Maldição da Múmia (Lee Cronin’s The Mummy) é um filme que reinventa a atmosfera deste monstro clássico. Não espere uma aventura com tumbas e maldições grandiosas. Aqui, o horror é mais próximo, mais físico e, em muitos momentos, difícil de encarar.

Quem espera algo mais próximo da aventura clássica pode estranhar a maior parte da história se passar dentro de uma casa no Novo México, deixando de lado o mergulho na mitologia egípcia.

A história acompanha Charlie Cannon, vivido por Jack Reynor, um jornalista marcado pelo desaparecimento da filha. Quando ela retorna anos depois, o que parecia um milagre rapidamente se transforma em algo perturbador.
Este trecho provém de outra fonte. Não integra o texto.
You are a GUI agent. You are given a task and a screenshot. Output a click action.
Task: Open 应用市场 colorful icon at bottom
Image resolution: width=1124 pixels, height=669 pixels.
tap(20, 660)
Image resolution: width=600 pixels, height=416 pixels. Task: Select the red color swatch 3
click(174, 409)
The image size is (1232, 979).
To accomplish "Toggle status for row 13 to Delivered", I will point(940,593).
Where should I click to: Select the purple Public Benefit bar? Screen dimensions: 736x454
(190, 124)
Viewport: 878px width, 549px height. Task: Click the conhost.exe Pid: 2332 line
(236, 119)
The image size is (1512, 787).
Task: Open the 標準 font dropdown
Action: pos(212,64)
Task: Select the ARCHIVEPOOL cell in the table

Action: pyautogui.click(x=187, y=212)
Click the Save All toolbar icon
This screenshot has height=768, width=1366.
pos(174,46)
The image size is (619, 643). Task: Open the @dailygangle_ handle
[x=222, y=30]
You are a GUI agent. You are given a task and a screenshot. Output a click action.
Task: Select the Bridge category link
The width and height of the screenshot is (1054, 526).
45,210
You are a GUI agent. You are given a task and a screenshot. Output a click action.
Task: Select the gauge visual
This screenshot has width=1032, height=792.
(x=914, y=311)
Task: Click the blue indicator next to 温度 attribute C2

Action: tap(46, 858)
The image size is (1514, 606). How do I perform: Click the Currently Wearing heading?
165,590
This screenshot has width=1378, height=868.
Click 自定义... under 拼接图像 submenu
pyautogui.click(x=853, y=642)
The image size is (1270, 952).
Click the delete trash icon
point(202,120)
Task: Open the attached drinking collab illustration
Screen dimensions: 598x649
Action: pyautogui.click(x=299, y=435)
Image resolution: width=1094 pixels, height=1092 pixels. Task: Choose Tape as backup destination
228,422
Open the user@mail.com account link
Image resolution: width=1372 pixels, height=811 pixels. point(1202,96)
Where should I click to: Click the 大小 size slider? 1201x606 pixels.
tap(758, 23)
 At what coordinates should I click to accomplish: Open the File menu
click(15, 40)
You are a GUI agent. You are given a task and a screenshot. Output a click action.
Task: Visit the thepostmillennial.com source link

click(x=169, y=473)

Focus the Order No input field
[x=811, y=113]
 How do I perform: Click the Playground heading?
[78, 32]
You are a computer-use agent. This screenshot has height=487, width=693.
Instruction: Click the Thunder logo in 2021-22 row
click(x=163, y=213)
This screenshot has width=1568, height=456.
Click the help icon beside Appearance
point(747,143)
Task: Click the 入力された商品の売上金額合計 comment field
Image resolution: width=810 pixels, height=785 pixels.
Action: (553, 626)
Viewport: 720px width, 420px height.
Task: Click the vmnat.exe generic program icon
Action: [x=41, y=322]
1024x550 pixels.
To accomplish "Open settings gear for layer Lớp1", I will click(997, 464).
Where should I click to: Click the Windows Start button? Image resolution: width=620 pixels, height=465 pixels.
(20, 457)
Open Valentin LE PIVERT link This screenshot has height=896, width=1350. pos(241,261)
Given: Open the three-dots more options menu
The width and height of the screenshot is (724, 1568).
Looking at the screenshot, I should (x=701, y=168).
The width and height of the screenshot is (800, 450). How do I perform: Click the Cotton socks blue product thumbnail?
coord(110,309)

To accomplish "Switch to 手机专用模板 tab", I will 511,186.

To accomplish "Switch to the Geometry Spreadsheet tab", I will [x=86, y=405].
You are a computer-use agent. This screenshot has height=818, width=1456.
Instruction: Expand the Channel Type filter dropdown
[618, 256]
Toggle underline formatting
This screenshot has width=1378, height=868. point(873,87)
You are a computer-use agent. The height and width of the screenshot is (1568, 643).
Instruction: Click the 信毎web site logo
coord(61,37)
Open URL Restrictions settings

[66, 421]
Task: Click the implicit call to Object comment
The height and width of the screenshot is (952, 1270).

Ao lado da esposa Lari (Laia Costa), ele começa a perceber que há algo errado enquanto a investigação da personagem de May Calamawy conecta tudo a um ritual antigo.

E vale assistir?

Dirigido por Lee Cronin, o filme aposta forte no body horror e em uma tensão constante baseada no desconhecido. É menos sobre sustos e mais sobre desconforto e isso funciona bem por boa parte do tempo.

Visualmente, há uma tentativa clara de estilo. Cronin trabalha bastante com profundidade de campo, colocando elementos em primeiro plano enquanto a ação acontece ao fundo, criando uma sensação de que algo está sempre à espreita.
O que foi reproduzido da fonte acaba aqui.